Etappensieg: Vorerst keine Privatisierung

Der Verwaltungsrat des Kita-Eigenbetriebs-NordOst hat den Versuch der Geschäftsleitung gestoppt, mehr als 60 Küchenarbeiterinnen in den Stellenpool zu versetzen. Die vom Protest der betroffenen Küchenwirtschaftskräfte begleitete Sondersitzung war auf Wunsch von ver.di-Vertreterinnen des Verwaltungsrates einberufen worden.
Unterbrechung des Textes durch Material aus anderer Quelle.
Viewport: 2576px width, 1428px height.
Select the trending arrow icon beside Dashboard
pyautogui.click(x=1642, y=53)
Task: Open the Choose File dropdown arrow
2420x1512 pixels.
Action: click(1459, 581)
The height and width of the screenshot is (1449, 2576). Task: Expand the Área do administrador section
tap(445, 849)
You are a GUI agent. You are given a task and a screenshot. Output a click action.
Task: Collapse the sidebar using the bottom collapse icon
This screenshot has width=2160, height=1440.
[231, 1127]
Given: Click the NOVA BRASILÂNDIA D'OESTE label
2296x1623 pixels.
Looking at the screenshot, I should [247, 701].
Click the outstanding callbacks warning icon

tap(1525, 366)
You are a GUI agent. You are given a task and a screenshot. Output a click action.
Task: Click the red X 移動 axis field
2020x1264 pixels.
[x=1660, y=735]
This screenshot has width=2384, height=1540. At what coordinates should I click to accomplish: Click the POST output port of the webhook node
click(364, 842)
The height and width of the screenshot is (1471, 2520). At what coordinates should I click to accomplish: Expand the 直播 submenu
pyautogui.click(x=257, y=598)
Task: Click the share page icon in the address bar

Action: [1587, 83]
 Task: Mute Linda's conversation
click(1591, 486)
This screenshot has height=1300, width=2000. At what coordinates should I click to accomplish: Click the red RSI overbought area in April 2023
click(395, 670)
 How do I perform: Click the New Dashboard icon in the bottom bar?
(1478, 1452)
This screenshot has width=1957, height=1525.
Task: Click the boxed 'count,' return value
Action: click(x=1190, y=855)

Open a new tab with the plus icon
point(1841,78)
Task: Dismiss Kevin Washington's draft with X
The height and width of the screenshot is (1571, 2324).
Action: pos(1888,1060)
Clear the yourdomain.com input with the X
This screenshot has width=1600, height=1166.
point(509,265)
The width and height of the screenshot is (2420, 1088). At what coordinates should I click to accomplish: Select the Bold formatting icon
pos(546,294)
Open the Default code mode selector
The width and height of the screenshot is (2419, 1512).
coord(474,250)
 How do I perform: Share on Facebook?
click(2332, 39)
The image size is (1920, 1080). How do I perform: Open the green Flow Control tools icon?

Nach der Sitzung waren die Betroffenen erfreut und erleichtert über die Nachricht, dass sie zunächst bis Ende 2009 nicht in den Stellenpool versetzt werden. „Wir freuen uns, dass dieses unsinnige Vorhaben der Geschäftsleitung – die Küchenarbeiterinnen sollten durch eine private Cateringfirma ersetzt werden – durch den Verwaltungsrat gestoppt worden ist.“ Auch der Vorsitzende des Hauptpersonalrats Uwe Januszewski hatte das Vorhaben der Geschäftsleitung scharf kritisiert: „Der Abbau von Arbeitsplätzen für Küchenarbeiterinnen in öffentlichen Kindertagesstätten bedeutet nichts anderes, als Billiganbietern mit Billiglöhnen das Feld zu überlassen. Der Senat zeigt mit seinem Handeln, dass auch ohne betriebswirtschaftliche Not Tarifflucht betrieben wird und tarifvertraglich abgesicherte Arbeitsplätze vernichtet werden. Der Hauptpersonalrat lehnt ein solches Vorgehen entschieden ab."